By Richard Shank
A new Congressional report finds that prescription drugs for Medicare and Medicaid-eligible beneficiaries cost 30% more under Medicare Part D than if Medicaid were to pay the bill. This report also finds that drug manufacturers received extra revenue from Medicare Part D, in excess of $3.7 billion.
The Medicare Prescription Drug, Improvement, and Modernization Act of 2003 required that Medicare Part D, not Medicaid, cover the costs of drugs for people with dual eligibility, which includes many nursing home residents. Supporters of Medicare reform efforts believe the 2003 bill has produced an unnecessary burden on the taxpayer and are seeking to rectify this problem through new legislation.

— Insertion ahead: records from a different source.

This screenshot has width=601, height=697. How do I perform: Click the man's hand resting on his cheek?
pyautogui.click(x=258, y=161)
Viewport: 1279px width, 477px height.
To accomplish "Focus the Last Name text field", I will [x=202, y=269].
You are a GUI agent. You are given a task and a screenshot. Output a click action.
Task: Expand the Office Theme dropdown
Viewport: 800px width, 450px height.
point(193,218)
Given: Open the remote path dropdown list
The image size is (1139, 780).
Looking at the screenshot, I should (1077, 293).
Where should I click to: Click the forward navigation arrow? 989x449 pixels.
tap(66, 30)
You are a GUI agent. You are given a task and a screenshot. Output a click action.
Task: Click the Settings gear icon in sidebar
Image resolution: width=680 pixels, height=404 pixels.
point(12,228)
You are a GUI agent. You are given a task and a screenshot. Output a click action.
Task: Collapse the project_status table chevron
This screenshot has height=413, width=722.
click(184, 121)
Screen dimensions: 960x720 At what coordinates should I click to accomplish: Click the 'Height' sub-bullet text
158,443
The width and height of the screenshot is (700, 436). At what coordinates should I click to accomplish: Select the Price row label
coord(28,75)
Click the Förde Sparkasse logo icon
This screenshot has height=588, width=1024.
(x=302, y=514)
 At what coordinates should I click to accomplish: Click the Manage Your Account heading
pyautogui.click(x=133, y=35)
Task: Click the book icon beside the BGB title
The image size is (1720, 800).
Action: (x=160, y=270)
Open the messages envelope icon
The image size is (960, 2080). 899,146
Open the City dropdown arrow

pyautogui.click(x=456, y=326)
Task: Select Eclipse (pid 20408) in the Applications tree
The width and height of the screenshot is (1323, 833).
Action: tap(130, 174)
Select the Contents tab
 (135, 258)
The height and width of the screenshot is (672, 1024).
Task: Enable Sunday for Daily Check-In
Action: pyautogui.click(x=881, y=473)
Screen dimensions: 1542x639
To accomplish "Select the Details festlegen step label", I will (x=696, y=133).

Unlike traditional Medicare, Medicare Part D is dependent upon private insurers to provide prescription drug coverage. This rule was instituted with the Act of 2003, overturning a previous government-administered program and has been a source of conflict ever since.
The authors of this report compare the drug prices negotiated by the private Part D insurers with drug prices paid by Medicaid. In order to produce these comparisons, the Committee obtained confidential information on drug expenditures for dual eligible beneficiaries from the ten largest Part D insurers and the Medicaid drug prices from drug manufacturers.
Because dual eligible beneficiaries have low incomes, the federal taxpayer pays over 98% of their drug costs under Medicare Part D. If drug manufacturers charged the Medicare Part D program the same prices that Medicaid receives, then drug costs could be reduced by up to $86 billion over the next 10 years.